Membase EC2 timeout error on 3 node cluster
Hello,
We are having intermittent issues with our 3 node cluster.
Randomly connection is lost with one of the nodes and we get this error.
======
Node ('ns_1@10.48.137.138') was automatically failovered.
auto_failover001 ns_1@10.226.226.6 08:39:06 - Sun Feb 19, 2012
Failed over 'ns_1@10.48.137.138': ok ns_orchestrator006 ns_1@10.226.226.6 08:39:06 - Sun Feb 19, 2012
Shutting down bucket "default" on 'ns_1@10.48.137.138' for server shutdown ns_memcached002 ns_1@10.48.137.138 08:35:52 - Sun Feb 19, 2012
Port server memcached on node 'ns_1@10.48.137.138' exited with status 134. Restarting. Messages: exception caught in task Fetching item from disk: 7c7739e276e6e10e66a29617f93c8b92: Unhandled case in sqlite-pst: 17 (database schema has changed)
Object unexpectedly changed size by 4 bytes
memcached: stored-value.cc:367: static void StoredValue::increaseCacheSize(HashTable&, size_t, bool): Assertion `ht.cacheSize.get() < ((size_t)1<<(sizeof(size_t)*8-1))' failed. ns_port_server000 ns_1@10.48.137.138 08:35:31 - Sun Feb 19, 2012
Control connection to memcached on 'ns_1@10.48.137.138' disconnected: {{badmatch,
{error,
timeout}},
[{mc_client_binary,
stats_recv,
4},
{mc_client_binary,
stats,
4},
{ns_memcached,
handle_call,
3},
{gen_server,
handle_msg,
5},
{proc_lib,
init_p_do_apply,
3}]}
====
This also happened the day before with the same error message. I left three ssh consoles open to the servers and noticed that two of them where disconnected this morning. So is it Ec2 that is having random network issues or what? We have been having this issue for a while now and is extremely annoying!

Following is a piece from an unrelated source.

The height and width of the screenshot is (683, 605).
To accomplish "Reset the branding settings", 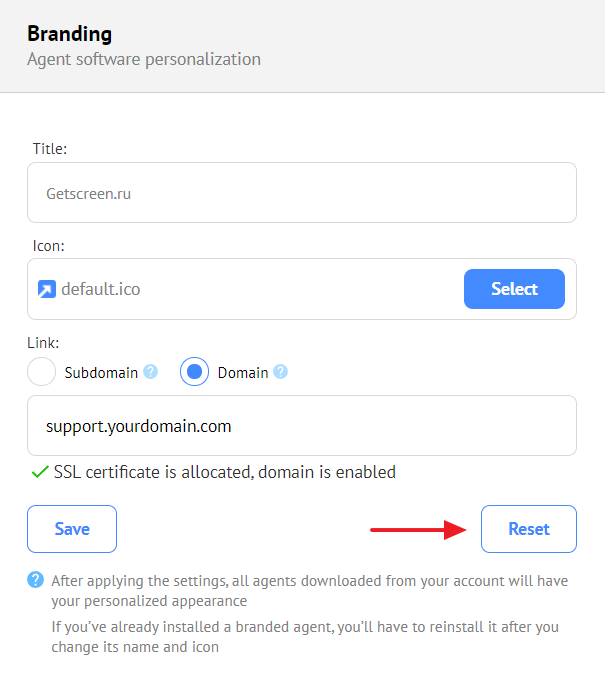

I have also checked the server logs and noticed that I got moxi segfaults but im not sure its related.
====
[2527244.634510] moxi[9330]: segfault at 40 ip 00000040 sp b5725530 error 14 in moxi[8048000+a7000]
[2778981.638250] moxi[18570]: segfault at 0 ip (null) sp b586e530 error 14 in moxi[8048000+a7000]
[2779059.356534] moxi[23437]: segfault at 0 ip (null) sp b5755530 error 14 in moxi[8048000+a7000]
[2779080.212025] moxi[23447]: segfault at fffff0 ip 0805e3b4 sp b5721530 error 4 in moxi[8048000+a7000]
[2779107.689050] moxi[23455]: segfault at 400 ip 00000400 sp b582d530 error 14 in moxi[8048000+a7000]
root@ip-10-227-55-162:/opt/membase/bin# cat /etc/issue
Debian GNU/Linux 6.0 \n \l
===
Any help would be appreciated...
Chris
It sounds like network connectivity issues.
Questions:
1) can you verify they're all in the same region, and preferably in the same availability zone?
2) can you confirm they are not micro instances? micro instances can become starved for far too long of resources, triggering failover.
Otherwise, we'd have to gather more info. This doesn't sound expected. There are many people running on EC2.